We know well that this is an untenable attitude of anyone who has an ounce of thirst for justice in our world. We cannot be truly content if others are suffering. Nelson Mandela once said, ‘no one is free if all are not free’. Pope John XXIII decried, years ago, ‘prophets of doom’ – people who saw no way out of the mess as the future of the world seemed so bleak. At that time – the early sixties – the threat of nuclear war hung over us.
Sixty years on we are still there on our planet and the threat of nuclear war has receded. But we have new worries while at the same time we have our share of those who say, ‘we’re alright, Jack’. Our biggest worries centre round global warming and the number of people in powerful positions who refuse to do anything about it. Their refusal is based on their sense of being ‘alright’ and they have no wish to make any decision that might threaten how they see themselves.
So when, for example, it is written, as it was in last week’s Zimbabwean,
‘as drought grips the region, the flow on the Zambezi river has dwindled to a third of what it was a year ago, limiting power generation’
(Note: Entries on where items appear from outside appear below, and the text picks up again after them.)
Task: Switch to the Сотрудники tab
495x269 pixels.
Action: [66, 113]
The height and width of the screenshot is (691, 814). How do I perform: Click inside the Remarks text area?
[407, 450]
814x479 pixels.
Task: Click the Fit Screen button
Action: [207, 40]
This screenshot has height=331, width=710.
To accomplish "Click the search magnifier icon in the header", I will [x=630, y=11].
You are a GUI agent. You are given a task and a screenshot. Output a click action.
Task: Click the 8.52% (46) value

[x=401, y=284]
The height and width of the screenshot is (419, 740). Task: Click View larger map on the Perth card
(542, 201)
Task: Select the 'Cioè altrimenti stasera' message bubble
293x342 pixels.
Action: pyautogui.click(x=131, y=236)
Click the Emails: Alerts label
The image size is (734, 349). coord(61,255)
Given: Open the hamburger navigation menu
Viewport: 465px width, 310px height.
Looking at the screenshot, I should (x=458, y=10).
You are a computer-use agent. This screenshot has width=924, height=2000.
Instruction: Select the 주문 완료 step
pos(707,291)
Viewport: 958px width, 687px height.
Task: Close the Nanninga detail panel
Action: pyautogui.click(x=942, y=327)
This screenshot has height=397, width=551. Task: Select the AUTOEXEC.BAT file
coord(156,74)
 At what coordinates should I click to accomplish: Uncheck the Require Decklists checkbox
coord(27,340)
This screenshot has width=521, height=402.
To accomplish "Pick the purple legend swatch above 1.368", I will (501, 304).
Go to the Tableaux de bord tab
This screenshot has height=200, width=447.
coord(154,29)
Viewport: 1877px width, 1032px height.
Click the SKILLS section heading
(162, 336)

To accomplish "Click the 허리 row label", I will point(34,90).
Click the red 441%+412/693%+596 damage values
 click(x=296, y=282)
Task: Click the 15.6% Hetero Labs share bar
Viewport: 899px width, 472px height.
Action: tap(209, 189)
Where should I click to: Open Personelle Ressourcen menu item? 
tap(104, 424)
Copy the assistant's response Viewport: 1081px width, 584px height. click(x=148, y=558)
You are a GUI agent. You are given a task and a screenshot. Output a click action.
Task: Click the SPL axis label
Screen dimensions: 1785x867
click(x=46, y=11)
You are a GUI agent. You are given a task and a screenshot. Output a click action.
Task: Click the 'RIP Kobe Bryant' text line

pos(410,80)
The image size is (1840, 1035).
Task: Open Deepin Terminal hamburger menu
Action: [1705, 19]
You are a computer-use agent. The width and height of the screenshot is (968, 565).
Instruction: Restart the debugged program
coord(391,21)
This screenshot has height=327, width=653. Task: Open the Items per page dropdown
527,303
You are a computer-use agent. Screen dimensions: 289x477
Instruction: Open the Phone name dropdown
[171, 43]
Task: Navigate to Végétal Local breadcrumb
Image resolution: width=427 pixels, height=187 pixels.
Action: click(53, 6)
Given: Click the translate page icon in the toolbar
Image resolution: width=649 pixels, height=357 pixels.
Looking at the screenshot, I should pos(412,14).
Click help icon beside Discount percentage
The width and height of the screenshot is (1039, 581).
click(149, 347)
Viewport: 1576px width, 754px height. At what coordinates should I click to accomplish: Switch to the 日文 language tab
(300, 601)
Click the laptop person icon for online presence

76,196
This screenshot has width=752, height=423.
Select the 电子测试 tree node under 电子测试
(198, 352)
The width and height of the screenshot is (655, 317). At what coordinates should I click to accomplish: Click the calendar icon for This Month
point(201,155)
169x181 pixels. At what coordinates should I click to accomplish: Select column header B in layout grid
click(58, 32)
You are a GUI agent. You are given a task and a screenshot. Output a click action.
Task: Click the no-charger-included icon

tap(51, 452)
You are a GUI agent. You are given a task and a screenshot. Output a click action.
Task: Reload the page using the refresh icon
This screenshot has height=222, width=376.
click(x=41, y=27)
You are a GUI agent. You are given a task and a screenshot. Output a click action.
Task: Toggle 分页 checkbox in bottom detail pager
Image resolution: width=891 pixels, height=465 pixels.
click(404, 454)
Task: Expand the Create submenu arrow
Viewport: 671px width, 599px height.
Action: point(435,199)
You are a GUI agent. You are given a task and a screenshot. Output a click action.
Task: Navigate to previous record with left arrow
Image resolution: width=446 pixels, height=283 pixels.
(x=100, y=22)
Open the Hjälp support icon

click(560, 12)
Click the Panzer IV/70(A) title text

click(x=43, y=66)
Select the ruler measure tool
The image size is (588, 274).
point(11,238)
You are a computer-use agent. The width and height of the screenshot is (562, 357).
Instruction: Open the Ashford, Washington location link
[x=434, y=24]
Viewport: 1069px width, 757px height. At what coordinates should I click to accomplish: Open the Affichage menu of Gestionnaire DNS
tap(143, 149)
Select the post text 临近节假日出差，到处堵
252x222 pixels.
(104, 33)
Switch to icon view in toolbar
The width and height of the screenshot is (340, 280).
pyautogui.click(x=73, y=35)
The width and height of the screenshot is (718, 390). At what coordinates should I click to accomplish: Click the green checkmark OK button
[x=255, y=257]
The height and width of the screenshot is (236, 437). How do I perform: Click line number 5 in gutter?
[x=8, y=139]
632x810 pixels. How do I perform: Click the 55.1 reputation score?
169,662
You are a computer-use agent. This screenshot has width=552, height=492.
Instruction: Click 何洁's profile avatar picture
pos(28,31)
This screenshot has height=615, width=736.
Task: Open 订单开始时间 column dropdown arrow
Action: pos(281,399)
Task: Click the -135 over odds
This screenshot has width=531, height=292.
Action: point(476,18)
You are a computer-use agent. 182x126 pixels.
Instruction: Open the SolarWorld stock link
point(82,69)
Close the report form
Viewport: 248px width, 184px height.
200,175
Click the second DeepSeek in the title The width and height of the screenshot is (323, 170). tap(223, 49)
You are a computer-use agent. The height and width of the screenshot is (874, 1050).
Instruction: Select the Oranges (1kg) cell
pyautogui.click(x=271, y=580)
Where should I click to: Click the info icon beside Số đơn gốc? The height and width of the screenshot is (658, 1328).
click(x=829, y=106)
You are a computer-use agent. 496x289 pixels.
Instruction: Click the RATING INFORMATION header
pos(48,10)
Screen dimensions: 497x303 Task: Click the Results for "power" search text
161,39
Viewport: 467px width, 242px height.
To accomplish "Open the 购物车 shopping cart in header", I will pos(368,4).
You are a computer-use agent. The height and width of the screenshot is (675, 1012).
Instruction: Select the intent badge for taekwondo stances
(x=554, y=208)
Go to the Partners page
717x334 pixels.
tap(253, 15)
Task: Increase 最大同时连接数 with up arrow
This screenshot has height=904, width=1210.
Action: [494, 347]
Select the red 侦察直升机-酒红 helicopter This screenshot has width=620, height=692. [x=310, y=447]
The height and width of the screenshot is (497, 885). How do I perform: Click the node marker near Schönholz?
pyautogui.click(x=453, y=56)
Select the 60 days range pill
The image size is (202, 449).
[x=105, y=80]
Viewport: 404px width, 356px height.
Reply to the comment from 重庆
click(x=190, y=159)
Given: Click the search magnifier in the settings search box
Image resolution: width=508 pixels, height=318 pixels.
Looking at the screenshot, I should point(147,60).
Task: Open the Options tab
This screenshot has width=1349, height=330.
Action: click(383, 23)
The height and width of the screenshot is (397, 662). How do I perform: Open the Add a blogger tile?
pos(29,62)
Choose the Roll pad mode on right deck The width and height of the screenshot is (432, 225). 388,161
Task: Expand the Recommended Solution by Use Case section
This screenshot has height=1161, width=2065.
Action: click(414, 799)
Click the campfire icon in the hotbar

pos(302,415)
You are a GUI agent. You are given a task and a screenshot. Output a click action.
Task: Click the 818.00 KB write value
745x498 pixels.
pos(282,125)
they pay no attention or they shrug it off as ‘fake news’. Having crossed the Zambezi several times in the last year I have seen the water level drop and even as a layman in the world of meteorological science I can sense the creeping catastrophe.
This October does not feel like October as we have known it. There are cold winds and none of the oppressive heat that used to signal the approach of rain. So we already have a drought with all its multiple consequences for food and farmers. Yet there are many among us who persist in saying, ‘I’m alright.’
In today’s gospel Jesus tells a story of a widow who is persistent in demanding justice from a careless judge who has no respect for anyone. In the end he gives her what she wants, not because it is his duty but because he fears she will ‘box his ears’. (This is the meaning of the Greek word used).
It we are to make progress in halting and reversing global warming we need people like that widows who are not afraid to box a few ears.